## [Your objective]
Return, exactly as written, all lines from the line containing "Click the Additional" to the end of the entries below, with both ends included.

________________________

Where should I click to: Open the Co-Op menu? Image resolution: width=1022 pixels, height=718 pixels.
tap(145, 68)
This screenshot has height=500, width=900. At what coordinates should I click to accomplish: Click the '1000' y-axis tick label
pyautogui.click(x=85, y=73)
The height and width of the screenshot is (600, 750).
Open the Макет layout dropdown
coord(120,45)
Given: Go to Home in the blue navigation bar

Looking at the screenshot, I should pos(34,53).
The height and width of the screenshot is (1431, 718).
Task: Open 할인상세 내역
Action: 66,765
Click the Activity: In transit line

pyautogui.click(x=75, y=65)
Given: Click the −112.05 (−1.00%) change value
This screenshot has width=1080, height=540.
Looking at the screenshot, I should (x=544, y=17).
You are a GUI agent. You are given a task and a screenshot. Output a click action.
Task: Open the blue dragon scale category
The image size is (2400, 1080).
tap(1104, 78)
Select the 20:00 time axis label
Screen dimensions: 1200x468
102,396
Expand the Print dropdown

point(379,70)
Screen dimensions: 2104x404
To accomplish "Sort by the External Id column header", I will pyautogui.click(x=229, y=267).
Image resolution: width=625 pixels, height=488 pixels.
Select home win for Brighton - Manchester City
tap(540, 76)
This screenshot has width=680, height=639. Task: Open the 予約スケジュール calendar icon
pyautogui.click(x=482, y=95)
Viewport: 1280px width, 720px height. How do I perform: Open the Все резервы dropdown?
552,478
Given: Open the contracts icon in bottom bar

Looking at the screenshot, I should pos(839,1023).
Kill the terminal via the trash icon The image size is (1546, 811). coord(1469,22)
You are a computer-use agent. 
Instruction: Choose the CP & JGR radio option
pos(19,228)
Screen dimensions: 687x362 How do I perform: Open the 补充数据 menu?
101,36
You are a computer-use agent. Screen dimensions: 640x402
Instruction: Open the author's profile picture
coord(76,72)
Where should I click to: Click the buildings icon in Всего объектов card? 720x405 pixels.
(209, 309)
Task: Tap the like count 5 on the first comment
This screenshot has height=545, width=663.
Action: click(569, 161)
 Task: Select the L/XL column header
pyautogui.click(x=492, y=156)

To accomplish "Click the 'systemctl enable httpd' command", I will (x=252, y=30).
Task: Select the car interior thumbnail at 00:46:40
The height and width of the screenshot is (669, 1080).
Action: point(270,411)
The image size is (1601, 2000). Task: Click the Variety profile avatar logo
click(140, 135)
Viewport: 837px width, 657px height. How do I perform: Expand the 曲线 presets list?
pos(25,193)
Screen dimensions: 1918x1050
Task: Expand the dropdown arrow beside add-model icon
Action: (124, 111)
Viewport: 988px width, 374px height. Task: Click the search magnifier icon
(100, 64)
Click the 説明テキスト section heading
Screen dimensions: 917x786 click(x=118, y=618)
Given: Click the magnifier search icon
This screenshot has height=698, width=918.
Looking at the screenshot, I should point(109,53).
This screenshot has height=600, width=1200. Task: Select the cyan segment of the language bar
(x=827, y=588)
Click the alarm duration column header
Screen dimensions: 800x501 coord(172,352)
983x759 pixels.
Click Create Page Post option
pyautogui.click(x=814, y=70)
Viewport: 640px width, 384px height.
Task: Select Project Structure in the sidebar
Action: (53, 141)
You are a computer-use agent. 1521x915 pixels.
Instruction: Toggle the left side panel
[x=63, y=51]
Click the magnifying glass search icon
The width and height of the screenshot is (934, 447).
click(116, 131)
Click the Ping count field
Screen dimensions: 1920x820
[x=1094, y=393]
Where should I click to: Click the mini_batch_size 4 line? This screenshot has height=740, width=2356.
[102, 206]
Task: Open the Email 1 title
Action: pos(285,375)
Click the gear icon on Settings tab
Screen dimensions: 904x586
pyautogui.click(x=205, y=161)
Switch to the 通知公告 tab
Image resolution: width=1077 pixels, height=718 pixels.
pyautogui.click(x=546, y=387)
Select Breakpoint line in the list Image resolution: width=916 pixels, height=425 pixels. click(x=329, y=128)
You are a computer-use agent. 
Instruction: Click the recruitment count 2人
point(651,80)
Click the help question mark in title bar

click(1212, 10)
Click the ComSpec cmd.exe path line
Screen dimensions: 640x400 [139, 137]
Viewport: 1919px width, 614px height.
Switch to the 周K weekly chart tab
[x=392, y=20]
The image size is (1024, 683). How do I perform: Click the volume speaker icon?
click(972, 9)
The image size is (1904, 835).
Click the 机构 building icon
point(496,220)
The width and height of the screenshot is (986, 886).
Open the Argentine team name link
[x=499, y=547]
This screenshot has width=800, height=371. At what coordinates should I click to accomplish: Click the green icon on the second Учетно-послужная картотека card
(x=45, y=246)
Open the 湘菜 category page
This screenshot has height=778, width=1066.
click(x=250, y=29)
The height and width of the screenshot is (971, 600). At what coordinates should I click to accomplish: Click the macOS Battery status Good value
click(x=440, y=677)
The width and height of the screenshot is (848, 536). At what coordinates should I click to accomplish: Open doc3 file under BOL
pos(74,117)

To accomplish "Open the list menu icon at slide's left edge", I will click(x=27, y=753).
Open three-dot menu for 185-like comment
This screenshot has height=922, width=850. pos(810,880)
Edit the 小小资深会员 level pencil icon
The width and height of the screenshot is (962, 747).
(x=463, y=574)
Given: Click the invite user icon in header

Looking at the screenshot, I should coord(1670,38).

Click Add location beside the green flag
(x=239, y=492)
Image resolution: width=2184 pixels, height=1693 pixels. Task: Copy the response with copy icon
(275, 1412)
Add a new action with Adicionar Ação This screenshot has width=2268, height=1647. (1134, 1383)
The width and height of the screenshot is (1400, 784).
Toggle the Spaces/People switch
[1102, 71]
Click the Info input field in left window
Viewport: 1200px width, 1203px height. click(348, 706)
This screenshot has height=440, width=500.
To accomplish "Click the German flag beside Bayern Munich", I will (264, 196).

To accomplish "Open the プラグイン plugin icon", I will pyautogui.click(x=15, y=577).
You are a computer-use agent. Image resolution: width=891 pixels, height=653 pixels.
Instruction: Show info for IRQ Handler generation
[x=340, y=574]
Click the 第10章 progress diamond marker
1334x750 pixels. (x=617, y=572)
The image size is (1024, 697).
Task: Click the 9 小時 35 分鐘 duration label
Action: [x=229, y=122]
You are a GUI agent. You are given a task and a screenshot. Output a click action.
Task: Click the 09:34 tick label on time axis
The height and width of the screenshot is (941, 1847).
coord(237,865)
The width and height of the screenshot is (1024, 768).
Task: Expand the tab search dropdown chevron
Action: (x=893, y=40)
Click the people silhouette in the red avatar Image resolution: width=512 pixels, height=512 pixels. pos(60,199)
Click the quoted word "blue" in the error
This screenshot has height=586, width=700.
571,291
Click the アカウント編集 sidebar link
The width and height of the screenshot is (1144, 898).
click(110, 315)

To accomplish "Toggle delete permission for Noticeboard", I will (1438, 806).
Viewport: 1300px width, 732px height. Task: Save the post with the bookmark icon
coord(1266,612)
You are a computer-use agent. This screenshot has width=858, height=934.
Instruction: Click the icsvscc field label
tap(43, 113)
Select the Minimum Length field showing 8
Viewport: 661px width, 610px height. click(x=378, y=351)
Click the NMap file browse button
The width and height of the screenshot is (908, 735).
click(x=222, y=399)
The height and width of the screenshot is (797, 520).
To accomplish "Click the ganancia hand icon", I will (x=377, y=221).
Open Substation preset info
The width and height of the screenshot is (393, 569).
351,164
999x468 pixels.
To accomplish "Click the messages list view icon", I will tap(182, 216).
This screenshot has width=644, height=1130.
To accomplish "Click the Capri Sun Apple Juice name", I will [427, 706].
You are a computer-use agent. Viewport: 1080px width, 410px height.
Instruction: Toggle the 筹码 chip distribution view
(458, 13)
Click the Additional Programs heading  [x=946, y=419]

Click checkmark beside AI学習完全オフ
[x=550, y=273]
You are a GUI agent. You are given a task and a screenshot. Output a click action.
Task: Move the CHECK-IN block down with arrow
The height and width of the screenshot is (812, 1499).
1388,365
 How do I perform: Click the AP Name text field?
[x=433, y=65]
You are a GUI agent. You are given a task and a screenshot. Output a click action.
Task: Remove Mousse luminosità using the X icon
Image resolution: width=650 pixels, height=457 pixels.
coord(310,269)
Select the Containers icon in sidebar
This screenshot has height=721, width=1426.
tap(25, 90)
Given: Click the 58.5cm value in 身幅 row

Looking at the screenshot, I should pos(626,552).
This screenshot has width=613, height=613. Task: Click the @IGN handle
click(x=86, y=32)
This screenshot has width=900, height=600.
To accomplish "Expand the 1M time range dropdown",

________________________

## [Output for this task]
Click the Additional Programs heading  [x=946, y=419]

Click checkmark beside AI学習完全オフ
[x=550, y=273]
You are a GUI agent. You are given a task and a screenshot. Output a click action.
Task: Move the CHECK-IN block down with arrow
The height and width of the screenshot is (812, 1499).
1388,365
 How do I perform: Click the AP Name text field?
[x=433, y=65]
You are a GUI agent. You are given a task and a screenshot. Output a click action.
Task: Remove Mousse luminosità using the X icon
Image resolution: width=650 pixels, height=457 pixels.
coord(310,269)
Select the Containers icon in sidebar
This screenshot has height=721, width=1426.
tap(25, 90)
Given: Click the 58.5cm value in 身幅 row

Looking at the screenshot, I should pos(626,552).
This screenshot has width=613, height=613. Task: Click the @IGN handle
click(x=86, y=32)
This screenshot has width=900, height=600.
To accomplish "Expand the 1M time range dropdown",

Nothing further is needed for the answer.